Как известно, формы воплощения биографий ученых весьма разнообразны: от научных монографий до художественных произведений. От уровня разработки конкретных принципов и методов исследования личности и деятельности ученого зависит успех любой из них. По каким же принципам выстраивается концепция Панькова?
Чтобы приблизиться к ответу на этот вопрос, целесообразно прокомментировать работу биографа с точки зрения структуры повествования, задач, реализуемых в тексте, а также источников жизнеописания.
Начнем со структуры. Биография любого ученого слагается из ряда обязательных элементов, к которым относятся: характеристика основных этапов жизненного пути и научной деятельности, повествование об эпохе и ближайшем окружении как факторах влияния на творческую личность. Это ядро типичного жизнеописания деятеля науки. Однако Паньков уже в аннотации заявляет о том, что его книга представляет собой своеобразный (курсив мой. — А. Х.) вариант жизнеописания выдающегося литературоведа и мыслителя. И, судя по «Содержанию», декларируемое своеобразие ярче всего проявилось при построении книги.
Перед читателем открываются три раздела: «Споры о романе», «Вокруг «Рабле»», «Бахтин и другие», — в которых подробно освещается период жизни Бахтина, относящийся к концу 1930-х — началу 1940-х годов, прослеживается история создания книги о Ф. Рабле и защиты ее в качестве диссертации, дается истолкование некоторых аспектов теории карнавала. Кроме того, исследуется переписка Бахтина с Б. Залесским, В. Кожиновым, В. Турбиным. Такая структура напоминает, скорее, сборник материалов, но никак не биографический труд. Между тем это ложное впечатление рассеивается при медленном погружении в текст.

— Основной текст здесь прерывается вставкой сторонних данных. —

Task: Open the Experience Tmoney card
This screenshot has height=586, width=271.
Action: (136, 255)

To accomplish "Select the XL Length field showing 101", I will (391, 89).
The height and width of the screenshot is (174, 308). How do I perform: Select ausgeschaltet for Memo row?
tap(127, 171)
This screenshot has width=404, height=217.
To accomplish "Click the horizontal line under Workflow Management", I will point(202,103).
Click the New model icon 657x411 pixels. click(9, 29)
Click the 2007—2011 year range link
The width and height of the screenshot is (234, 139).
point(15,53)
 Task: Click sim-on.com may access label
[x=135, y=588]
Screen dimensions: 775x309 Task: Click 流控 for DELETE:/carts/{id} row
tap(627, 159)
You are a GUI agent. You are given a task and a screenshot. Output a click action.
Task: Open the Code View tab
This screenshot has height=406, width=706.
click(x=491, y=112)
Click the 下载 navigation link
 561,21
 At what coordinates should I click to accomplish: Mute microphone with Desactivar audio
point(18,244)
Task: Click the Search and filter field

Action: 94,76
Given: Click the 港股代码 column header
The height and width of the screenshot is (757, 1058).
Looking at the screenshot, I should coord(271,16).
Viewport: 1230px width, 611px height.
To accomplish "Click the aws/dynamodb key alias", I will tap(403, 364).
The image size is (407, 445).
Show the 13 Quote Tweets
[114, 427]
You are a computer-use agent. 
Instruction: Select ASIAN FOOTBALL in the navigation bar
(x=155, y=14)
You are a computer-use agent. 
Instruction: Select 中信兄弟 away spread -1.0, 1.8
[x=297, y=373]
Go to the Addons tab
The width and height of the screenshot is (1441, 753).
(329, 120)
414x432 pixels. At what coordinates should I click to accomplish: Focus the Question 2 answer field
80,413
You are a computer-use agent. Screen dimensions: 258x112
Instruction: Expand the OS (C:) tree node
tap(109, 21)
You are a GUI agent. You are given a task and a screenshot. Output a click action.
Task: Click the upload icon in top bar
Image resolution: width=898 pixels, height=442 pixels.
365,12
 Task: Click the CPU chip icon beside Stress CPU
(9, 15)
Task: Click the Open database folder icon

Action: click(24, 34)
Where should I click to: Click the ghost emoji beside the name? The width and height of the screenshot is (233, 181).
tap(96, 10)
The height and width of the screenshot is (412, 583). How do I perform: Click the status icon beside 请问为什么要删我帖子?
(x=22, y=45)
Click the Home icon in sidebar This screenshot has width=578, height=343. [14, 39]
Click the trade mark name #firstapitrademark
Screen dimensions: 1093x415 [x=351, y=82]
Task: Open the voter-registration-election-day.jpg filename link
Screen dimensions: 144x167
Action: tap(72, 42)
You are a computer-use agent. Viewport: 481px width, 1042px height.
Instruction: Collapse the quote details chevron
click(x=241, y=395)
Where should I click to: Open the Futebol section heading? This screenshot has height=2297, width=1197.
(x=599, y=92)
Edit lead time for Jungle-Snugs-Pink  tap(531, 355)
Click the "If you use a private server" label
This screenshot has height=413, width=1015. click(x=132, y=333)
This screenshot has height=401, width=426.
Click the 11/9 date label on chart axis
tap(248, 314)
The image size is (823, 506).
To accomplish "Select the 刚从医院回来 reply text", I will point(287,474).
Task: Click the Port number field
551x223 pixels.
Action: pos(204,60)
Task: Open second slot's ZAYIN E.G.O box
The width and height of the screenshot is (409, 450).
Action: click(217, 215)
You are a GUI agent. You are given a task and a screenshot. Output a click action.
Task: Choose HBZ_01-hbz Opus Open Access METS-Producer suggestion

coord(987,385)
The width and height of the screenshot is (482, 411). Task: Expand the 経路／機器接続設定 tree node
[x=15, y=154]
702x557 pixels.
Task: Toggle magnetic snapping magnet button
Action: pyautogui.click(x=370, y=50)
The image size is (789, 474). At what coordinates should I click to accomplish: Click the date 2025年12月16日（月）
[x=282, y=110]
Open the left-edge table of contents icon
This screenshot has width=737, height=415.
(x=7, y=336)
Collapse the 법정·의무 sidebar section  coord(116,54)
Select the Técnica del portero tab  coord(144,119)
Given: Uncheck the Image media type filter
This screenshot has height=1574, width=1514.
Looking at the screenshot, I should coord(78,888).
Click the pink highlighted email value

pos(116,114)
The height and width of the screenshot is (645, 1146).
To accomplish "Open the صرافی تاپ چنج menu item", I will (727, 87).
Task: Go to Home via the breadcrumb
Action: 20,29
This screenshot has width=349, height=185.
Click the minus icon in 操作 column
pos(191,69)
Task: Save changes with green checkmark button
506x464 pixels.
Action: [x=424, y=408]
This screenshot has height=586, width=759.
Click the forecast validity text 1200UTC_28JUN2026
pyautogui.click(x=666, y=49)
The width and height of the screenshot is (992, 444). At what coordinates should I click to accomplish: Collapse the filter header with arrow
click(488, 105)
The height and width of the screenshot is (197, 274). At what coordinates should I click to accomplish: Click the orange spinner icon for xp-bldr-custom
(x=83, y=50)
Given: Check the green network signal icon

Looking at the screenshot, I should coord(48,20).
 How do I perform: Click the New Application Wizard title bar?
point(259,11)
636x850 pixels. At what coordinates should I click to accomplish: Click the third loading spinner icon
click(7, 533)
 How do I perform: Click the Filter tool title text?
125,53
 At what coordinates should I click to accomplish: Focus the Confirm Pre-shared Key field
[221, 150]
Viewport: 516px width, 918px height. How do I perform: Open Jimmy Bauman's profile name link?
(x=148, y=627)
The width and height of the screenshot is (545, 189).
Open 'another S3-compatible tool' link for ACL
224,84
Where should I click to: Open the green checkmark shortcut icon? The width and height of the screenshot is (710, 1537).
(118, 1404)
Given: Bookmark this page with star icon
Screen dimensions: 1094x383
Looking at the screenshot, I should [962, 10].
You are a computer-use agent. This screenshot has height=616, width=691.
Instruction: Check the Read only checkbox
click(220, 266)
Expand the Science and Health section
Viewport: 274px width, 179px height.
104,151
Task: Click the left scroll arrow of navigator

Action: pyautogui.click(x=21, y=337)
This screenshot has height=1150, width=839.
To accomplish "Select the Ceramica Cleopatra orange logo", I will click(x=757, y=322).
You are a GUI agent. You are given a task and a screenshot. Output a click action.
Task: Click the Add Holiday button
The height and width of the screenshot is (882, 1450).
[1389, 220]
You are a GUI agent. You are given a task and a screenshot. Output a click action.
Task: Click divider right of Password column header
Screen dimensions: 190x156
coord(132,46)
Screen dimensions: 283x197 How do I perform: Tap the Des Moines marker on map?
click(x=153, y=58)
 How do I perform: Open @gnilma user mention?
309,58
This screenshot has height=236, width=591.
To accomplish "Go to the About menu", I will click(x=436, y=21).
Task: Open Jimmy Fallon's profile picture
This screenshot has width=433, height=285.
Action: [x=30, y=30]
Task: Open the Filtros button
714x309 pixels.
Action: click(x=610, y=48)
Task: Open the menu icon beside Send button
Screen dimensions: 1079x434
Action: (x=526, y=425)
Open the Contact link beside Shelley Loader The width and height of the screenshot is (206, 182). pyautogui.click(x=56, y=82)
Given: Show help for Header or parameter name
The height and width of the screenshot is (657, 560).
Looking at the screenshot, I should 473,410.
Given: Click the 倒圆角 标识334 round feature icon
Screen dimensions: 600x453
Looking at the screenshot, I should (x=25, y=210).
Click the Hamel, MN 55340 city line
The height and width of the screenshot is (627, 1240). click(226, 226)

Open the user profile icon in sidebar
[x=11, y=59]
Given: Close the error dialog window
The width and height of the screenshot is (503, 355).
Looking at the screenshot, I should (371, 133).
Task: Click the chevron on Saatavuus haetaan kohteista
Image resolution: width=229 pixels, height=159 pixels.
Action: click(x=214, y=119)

Несмотря на то, что книга Панькова представляет собой не исчерпывающе полный (если это вообще возможно?) вариант жизнеописания Бахтина, все традиционные части биографического повествования в ней присутствуют, однако представлены они далеко не в хронологической последовательности (от рождения до смерти). Так, начало биографии отнесено к осени 1937 года, когда Бахтин, которому после кустанайской ссылки запрещалось жить в обеих столицах, вынужден был уехать в Савелово. О дате смерти ученого (1975) мы узнаем задолго до окончания книги, в самом начале второго раздела. В том же разделе, только значительно позже, приводится краткий текст автобиографии Бахтина, из которого становится известным его год рождения (1895) вместе с информацией о жизни до 1945 года. Кое-какие биографические сведения Паньков сообщает лишь в примечаниях.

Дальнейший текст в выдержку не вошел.